Intervista a Fabio Salamida, lucido analista di “un’Italia al capolinea”

Fabio Salamida è un noto giornalista, conduttore radiofonico ed autore italiano, meritevole di pregio, poiché affronta solitamente tematiche di civiltà, come i diritti, nella loro accezione più totalizzante.

Inoltre, racconta l’Italia di oggi con ironia, ilarità e quella leggerezza che non guasta mai per cogliere più punti di vista, da non confondere con la tanto dilagante superficialità, non aliena al mondo dei mass media oggigiorno.

“L’ultimo tram. Storie tragicomiche di un’Italia al capolinea” è l’ultimo libro che ha scritto: scopriamo qualcosa in più a riguardo e su di lui, motivo per il quale noi di Social up l’abbiamo intervistato!

Come descriveresti il tuo libro “L’ultimo tram” ai nostri lettori?

È un romanzo che viene attraversato dalla realtà, quindi i personaggi sono inventati ma nelle loro vite entrano anche delle persone reali: politici, giornalisti, cantanti, influencer… ovviamente tutti attraversano il confine della finzione, quindi quello che fanno diventa stravagante.

Tanti riferimenti politici, caricature e una storia che con una narrazione surreale porta a galla le problematiche della politica italiana. Può ancora esistere una classe politica degna di questo nome nel nostro Paese?

Certo che può esistere, ma va formata. I partiti di un tempo lo facevano, i cartelli elettorali di oggi non lo fanno e i risultati sono sotto gli occhi di tutti. È stata un’impresa ridicolizzare un leader di partito come Matteo Salvini: uno che tra una sagra di paese e un tweet contro il Ddl Zan annuncia che volerà a Mosca a parlare con Putin è già ridicolo così.

In una frase del tuo libro fai dire ad un personaggio “Le cose belle non hanno mercato, non vendono” perché è così difficile cambiare la narrazione?

Perché siamo tutti vittime e carnefici di una società dei consumi.

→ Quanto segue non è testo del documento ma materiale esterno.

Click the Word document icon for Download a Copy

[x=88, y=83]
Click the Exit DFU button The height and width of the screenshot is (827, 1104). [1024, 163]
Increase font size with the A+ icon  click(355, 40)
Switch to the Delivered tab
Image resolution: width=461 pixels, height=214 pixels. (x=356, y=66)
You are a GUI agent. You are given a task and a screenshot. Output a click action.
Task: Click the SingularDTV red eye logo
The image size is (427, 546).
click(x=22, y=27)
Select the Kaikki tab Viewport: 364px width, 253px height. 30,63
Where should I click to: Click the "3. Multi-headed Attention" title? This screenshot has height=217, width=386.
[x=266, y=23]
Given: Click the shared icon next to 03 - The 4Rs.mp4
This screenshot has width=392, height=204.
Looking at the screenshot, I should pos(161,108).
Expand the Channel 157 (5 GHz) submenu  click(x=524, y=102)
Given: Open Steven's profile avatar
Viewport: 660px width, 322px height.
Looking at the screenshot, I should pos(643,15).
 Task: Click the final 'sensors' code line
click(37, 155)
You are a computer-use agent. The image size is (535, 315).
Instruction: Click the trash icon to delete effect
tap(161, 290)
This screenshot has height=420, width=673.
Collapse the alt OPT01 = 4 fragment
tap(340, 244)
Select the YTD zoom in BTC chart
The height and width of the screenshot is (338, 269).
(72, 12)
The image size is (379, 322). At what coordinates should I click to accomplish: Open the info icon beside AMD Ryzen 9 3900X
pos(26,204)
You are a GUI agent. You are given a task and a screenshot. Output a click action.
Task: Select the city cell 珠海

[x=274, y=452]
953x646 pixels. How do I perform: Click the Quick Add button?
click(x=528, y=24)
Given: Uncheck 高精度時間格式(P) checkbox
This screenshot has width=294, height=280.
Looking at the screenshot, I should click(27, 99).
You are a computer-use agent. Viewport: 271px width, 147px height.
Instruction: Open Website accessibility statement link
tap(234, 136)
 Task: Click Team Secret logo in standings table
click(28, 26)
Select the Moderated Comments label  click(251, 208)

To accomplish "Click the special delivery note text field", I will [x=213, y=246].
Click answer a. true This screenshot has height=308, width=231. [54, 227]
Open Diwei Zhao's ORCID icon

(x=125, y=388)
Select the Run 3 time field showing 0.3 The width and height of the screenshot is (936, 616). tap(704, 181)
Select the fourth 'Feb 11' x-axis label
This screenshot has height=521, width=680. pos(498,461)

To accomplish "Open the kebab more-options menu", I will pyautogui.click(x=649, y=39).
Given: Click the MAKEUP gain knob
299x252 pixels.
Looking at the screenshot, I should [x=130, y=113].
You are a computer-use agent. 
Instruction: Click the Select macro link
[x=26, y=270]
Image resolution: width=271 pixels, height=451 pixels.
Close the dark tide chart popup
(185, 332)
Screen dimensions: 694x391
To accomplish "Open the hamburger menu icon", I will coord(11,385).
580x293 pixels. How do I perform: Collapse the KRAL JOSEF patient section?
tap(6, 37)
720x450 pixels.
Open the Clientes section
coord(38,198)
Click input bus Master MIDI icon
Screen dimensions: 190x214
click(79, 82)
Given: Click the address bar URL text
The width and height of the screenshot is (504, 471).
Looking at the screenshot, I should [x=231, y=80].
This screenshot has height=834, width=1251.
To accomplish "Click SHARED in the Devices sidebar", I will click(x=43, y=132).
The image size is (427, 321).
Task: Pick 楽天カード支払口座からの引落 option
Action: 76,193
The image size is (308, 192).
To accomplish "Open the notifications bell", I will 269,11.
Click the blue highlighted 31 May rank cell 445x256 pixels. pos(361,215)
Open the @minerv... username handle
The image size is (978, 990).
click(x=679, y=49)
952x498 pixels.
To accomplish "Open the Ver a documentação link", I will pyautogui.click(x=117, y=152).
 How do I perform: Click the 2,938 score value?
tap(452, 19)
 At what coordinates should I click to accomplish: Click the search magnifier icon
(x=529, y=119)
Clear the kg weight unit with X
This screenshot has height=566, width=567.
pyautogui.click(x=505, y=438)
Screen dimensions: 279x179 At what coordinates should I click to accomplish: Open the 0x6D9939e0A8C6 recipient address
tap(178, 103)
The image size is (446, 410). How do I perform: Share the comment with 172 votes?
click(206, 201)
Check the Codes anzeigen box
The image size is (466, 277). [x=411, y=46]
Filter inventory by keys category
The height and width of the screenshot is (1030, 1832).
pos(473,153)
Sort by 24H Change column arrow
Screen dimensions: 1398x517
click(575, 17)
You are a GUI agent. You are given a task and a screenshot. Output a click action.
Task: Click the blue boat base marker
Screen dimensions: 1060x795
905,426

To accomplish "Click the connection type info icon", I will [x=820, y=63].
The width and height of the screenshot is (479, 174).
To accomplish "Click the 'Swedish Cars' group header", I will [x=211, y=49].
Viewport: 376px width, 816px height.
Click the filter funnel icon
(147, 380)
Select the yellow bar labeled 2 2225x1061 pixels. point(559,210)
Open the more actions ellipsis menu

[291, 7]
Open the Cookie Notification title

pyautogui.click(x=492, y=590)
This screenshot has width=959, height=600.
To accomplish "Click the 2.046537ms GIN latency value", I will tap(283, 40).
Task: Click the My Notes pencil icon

Il personaggio riuscirà a vendere le sue cose belle dopo averne venduta una brutta, molto brutta. E le persone la ricorderanno per quella.

Nel tuo libro c’è spazio anche per i diritti civili, di cui fai una narrazione positiva. Perché nonostante la forte pressione sociale l’Italia fa fatica ad ampliare la sfera delle libertà e diritti?

Pasolini scrisse che i diritti civili sono, in sostanza, i diritti degli altri. Purtroppo ci sono dei partiti che lucrano consensi solleticando i bassi istinti di masse di semi-analfabeti: è passata l’idea che dare diritti a qualcuno tolga diritti ad altri. Prendiamo il Ddl Zan: la destra rivendica di fatto il diritto a discriminare mascherandolo come difesa di una fantomatica “famiglia tradizionale”.

Quali politiche possiamo definire urgenti in questo momento?

Lavoro e diritti viaggiano su binari paralleli: migliorando le condizioni di vita delle persone si toglie l’odioso alibi a chi dice “ci sono altre priorità”. Penso che una legge sul salario minimo garantito non possa più aspettare.

Alcuni paesi dell’Unione Europea sono più avanti di noi in materia di diritti civili per quale motivo?

Perché sono più avanti di noi un po’ in tutto. Noi, spiace dirlo, restiamo un Paese diviso, conservatore e provinciale. Trovo ad esempio surreale il dibattito sull’ingresso di Svezia e Finlandia nella NATO: da noi c’è qualcuno che li dipinge come dei bambini spaventati che stanno facendo una scelta folle e pericolosa, ma la verità è che parliamo di due Paesi evoluti e moderni e chi sta qui a criticarli dovrebbe preoccuparsi di come l’Italia sta buttando i soldi del Pnrr con i bonus facciate e altre amenità.

Quale riflessione vorresti che nasca da questo libro?

Non voglio insegnare nulla a nessuno. Mentre scrivevo mi divertivo e pensavo che a volte, guardando la realtà con leggerezza, si vedono molte più sfumature. Ecco, spero che chi legge noti e apprezzi le sfumature.

Ringraziamo Fabio anche per le foto che ci ha personalmente fornito e gli auguriamo un forte in bocca al lupo per il libro e la sua carriera!